== Activity 1 ==
Reproduce the portion of the article on Medicaid work requirements between "Friday, March 15, 2019" and "latest attempt Thursday.", inclusive.
== Activity 2 ==
List every person whose full name appears in the article on Medicaid work requirements.

== Document segment ==
────────────────────
Friday, March 15, 2019

Judge in Medicaid work-requirements case seems skeptical that state and feds have come up with a plan that fits the law

The judge who kept Kentucky from adding work requirements to Medicaid remained dubious of the plan in a hearing on the state's latest attempt Thursday.

District Judge James Boasberg of Washington, D.C., "cast a seemingly skeptical eye Thursday as Kentucky and Trump administration officials sought to defend requiring some recipients to find jobs, volunteer or lose their benefits," Lesley Clark reports for McClatchy Newspapers. Boasberg asked the lawyers "why he shouldn’t again strike down the initiative, and whether it meets Medicaid’s objective to provide medical care."

The latter point was key to Boasberg's ruling last June, which struck down the Department for Health and Human Services' approval of the plan that was to take effect days later. The latest one is scheduled to take effect April 1, and Boasberg said he would rule by then.

"He also heard a challenge to work requirements imposed by Arkansas that have led to an estimated 17,000 losing coverage," Clark reports. That case crossed paths with the Kentucky case when Justice Department lawyer James Burnham "said that Kentucky wouldn’t know how many people would lose coverage until they started the program, Boasberg pointed to the loss of coverage in Arkansas.

Kentucky officials have estimated that under their plan, state Medicaid rolls would have 95,000 fewer people in five years than without the plan, called Kentucky HEALTH, for "Helping to Engage and Achieve Long Term Health." (Frequent references to that many people losing coverage are not precise, because tens of thousands of people go on and off the program each month.)

In his ruling last June, Boasberg, and appointee of Barack Obama, ruled that HHS Secretary Alex Azar “never adequately considered whether Kentucky HEALTH would in fact help the state furnish medical assistance to its citizens, a central objective of Medicaid.”

Clark notes, "Kentucky was the first of four states to win federal approval to impose a work requirement for Medicaid enrollees, and the case has national implications with other states moving quickly to impose similar restrictions."
────────────────────
== Dataset section ==
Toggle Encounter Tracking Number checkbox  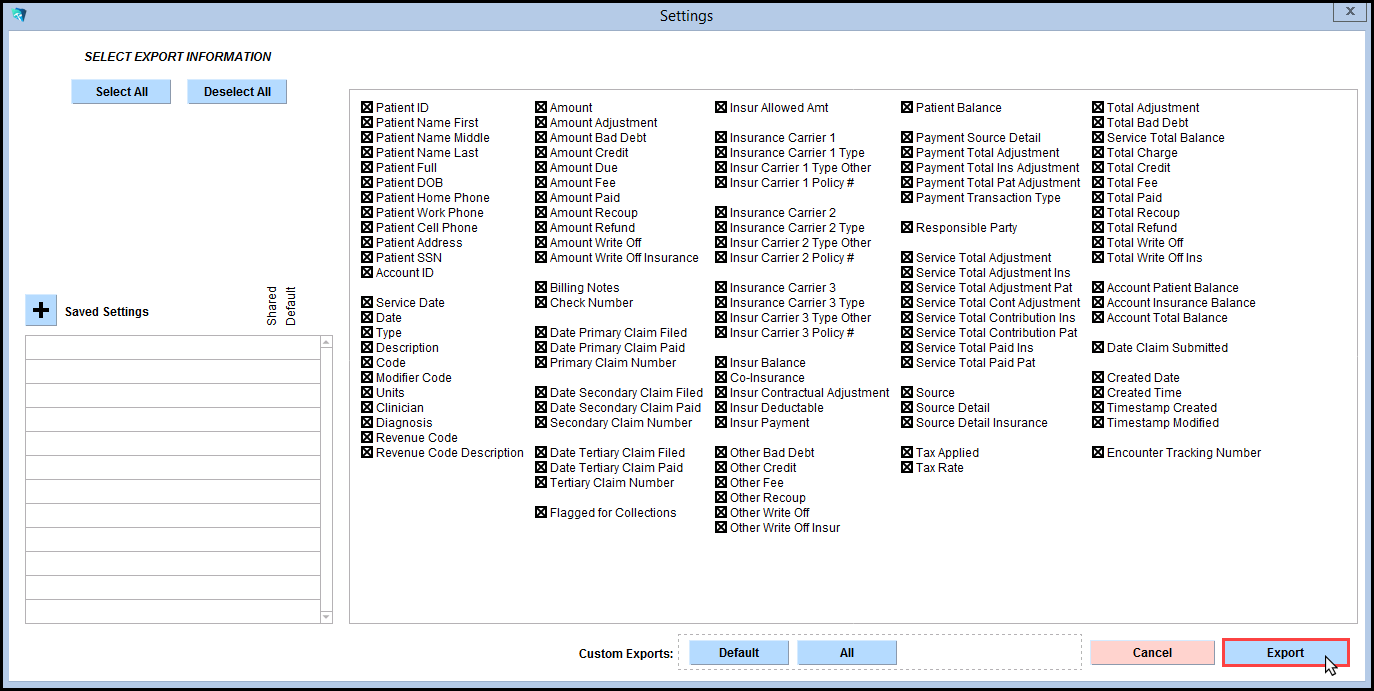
────────────────────
== Result 1 ==
Friday, March 15, 2019

Judge in Medicaid work-requirements case seems skeptical that state and feds have come up with a plan that fits the law

The judge who kept Kentucky from adding work requirements to Medicaid remained dubious of the plan in a hearing on the state's latest attempt Thursday.

== Result 2 ==
James Boasberg
Lesley Clark
James Burnham
Barack Obama
Alex Azar